Local Clergy Call for Police Reforms, Set Community Meeting
YOUNGSTOWN, Ohio – On the day George Floyd was laid to rest in Houston, local church and community leaders say they will not rest until police reforms are enacted to stop the killing of black men at the hands of police.
At a press conference Monday afternoon, local church and community leaders outlined expectations they want Mahoning Valley police departments, prosecutors and administrative oversight groups to adopt as next steps in the wake of Floyd’s death while he was in the custody of the Minneapolis police. Floyd’s death has sparked two weeks of global protests, including tens of thousands of people in major cities over the weekend calling for change.
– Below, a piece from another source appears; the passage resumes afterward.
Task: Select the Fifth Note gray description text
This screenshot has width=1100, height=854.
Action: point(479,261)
The group also invited police, justice leaders and the black community to an open dialogue at 6 p.m. June 23 at New Bethel Baptist Church, 1507 Hillman St. in Youngstown.
A handcuffed Floyd laid face down on the street as Derek Chauvin pressed his knee on Floyd’s neck for eight minutes and 46 seconds while Floyd begged for breath. Chauvin was fired and charged with second- murder and manslaughter. He appeared in court Monday, where bail was set at $1.25 million.
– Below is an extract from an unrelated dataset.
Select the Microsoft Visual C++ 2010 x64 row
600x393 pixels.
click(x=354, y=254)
Three other officers involved in Floyd’s arrest also were fired and face charges. Thomas Lane, J. Alexander Kueng and Tou Thao were charged with aiding and abetting second-degree murder and aiding and abetting second-degree manslaughter.
“We, your clergy, want you to know we feel you. With every tear that you shed, with every heart that is aching, with every bit of disgust and anger that you are experiencing, we your pastors, your preachers, your community leaders want you to know that we have walked where you walk now, said Pastor Rosie Taylor, president of the Youngstown Area Interdenominational Ministerial Alliance.
The Rev. Kenneth Simon credited young community leaders who have organized local protests that drew more than 600 people to downtown Youngstown and about 1,000 to downtown Warren.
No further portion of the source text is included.